Musicians complete art apprenticeshipAugust 4, 2011
Guitar maker Christopher Zambelli, a master artist in the West Virginia Folk Art Apprenticeship Program, has completed a project through teaching apprentice Seth Marstiller the processes used in making a dreadnaught-style acoustic guitar. Both men are from Beverly, and Marstiller, a recent graduate of Elkins High School, now works at Armstrong Flooring.
Over a course of about 12 months, Zambelli taught Marstiller the many aspects of producing an excellent-sounding Martin D-18 style guitar. Marstiller has kept a detailed notebook of all the operations and stages of guitar making, from rough sawing to fine finishing.
The soundboard or top of the guitar they built is red spruce, harvested locally by Zambelli, and according to many, the finest wood anywhere for making good-sounding acoustic guitars. Instrument makers from all over the eastern United States and beyond have sought out West Virginia red spruce for their instrument making. Old-timers called the red spruce "yew pines." It only grows at altitudes above 4,000 feet, so Cheat Mountain, Allegheny Mountain and other higher ridges from Tucker to Pocahontas counties have red spruce growing on their highest reaches. While very little virgin spruce still exists, a few large trees may be seen on Gaudineer Knob near the Randolph-Pocahontas County line.

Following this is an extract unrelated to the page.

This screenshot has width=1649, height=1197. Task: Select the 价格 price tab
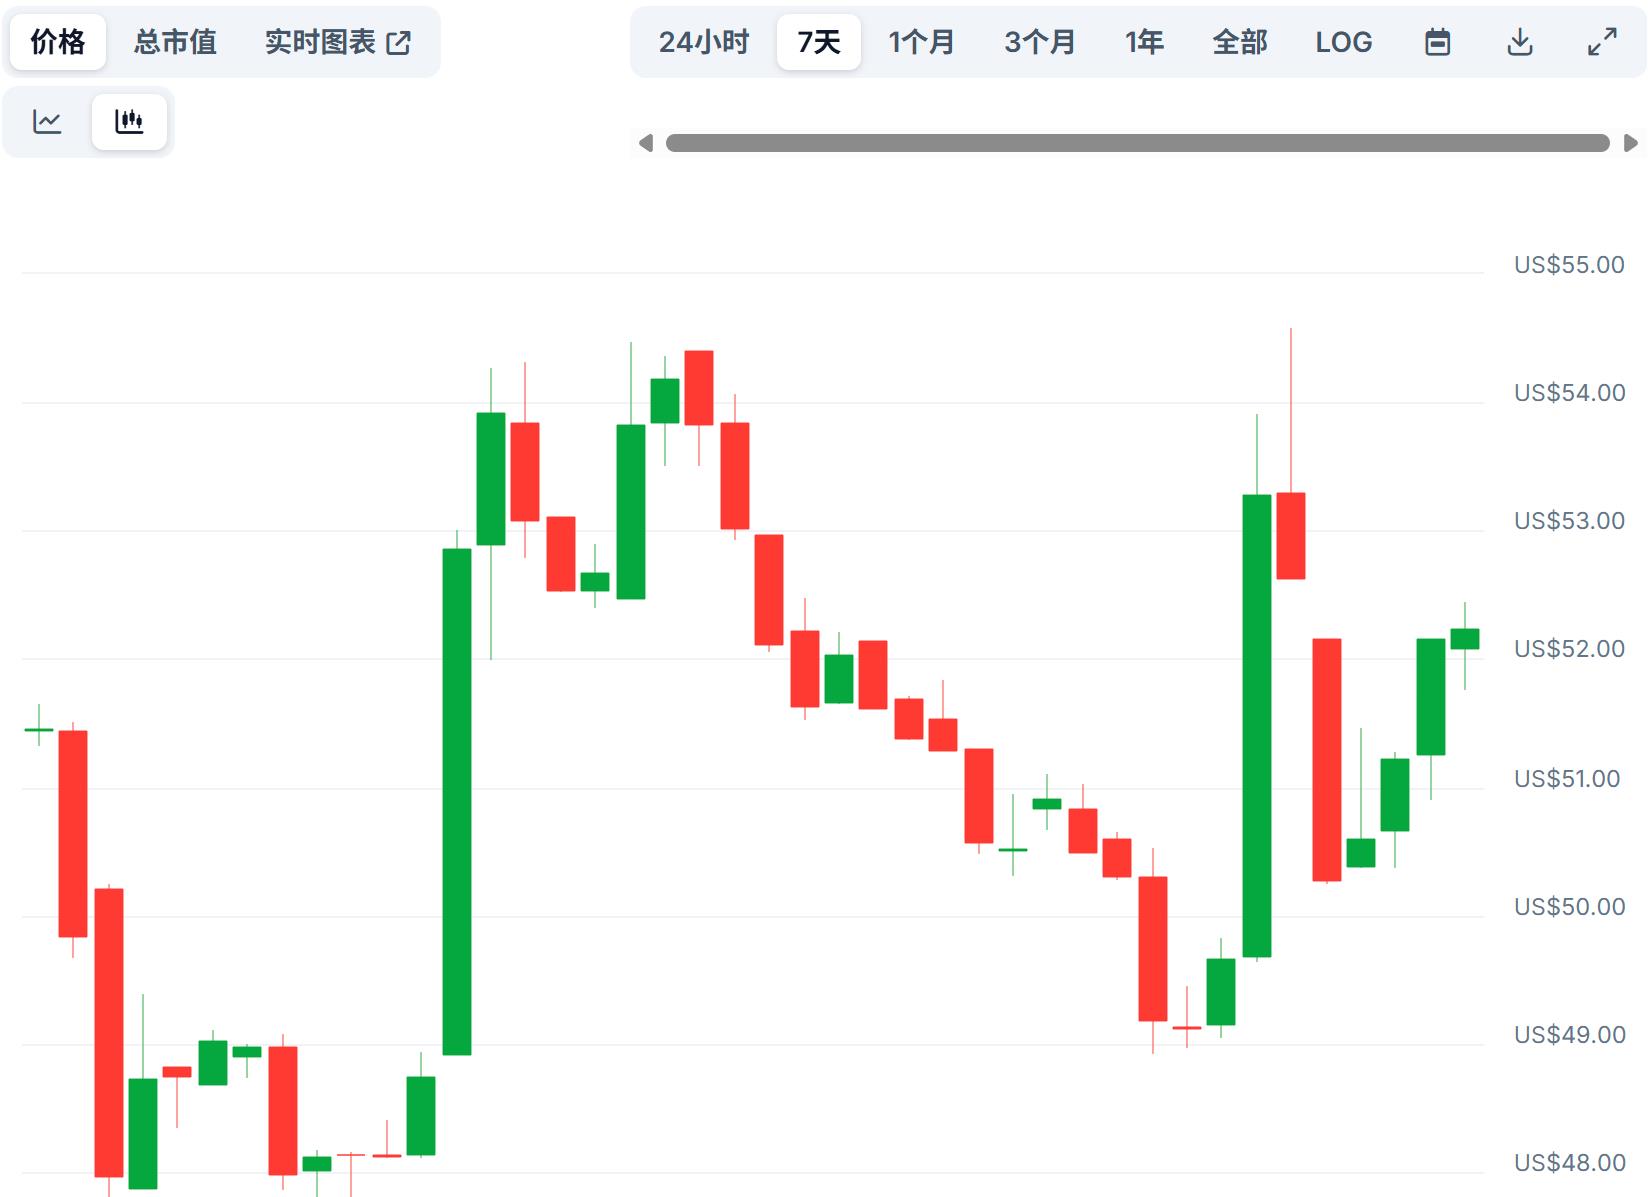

As is traditional on D-18 style guitars, aside from the spruce top, the body and neck are made from mahogany. Both Zambelli and Marstiller are excellent guitar players and both are extremely happy about how the guitar sounds - the most important aspect of any guitar. Aside from the sound, Zambelli's fine woodworking is flawless on his numerous recently made guitars, and by carefully working under his direction, Marstiller's guitar exhibits the same degree of workmanship.
Gerald Milnes, of the Augusta Heritage Center of Davis & Elkins College, coordinates the West Virginia Folk Art Apprenticeship Program. He said that this apprenticeship shows how the program is supposed to work. Experienced artists, in this case a luthier (instrument maker), has passed on numerous guitar making techniques and construction methods to a much younger apprentice. This ensures that another generation will have that knowledge. Marstiller has kept copious notes throughout their work together of all the various processes and with the experience of actually doing the physical work, is capable of producing guitars himself. Through more experience, he has the tools at hand to craft finely made guitars that could be in demand by future generations of players.
The West Virginia Folk Art Apprenticeship Program is funded by a grant from the National Endowment for the Arts, and is administered by the Augusta Heritage Center of Davis & Elkins College.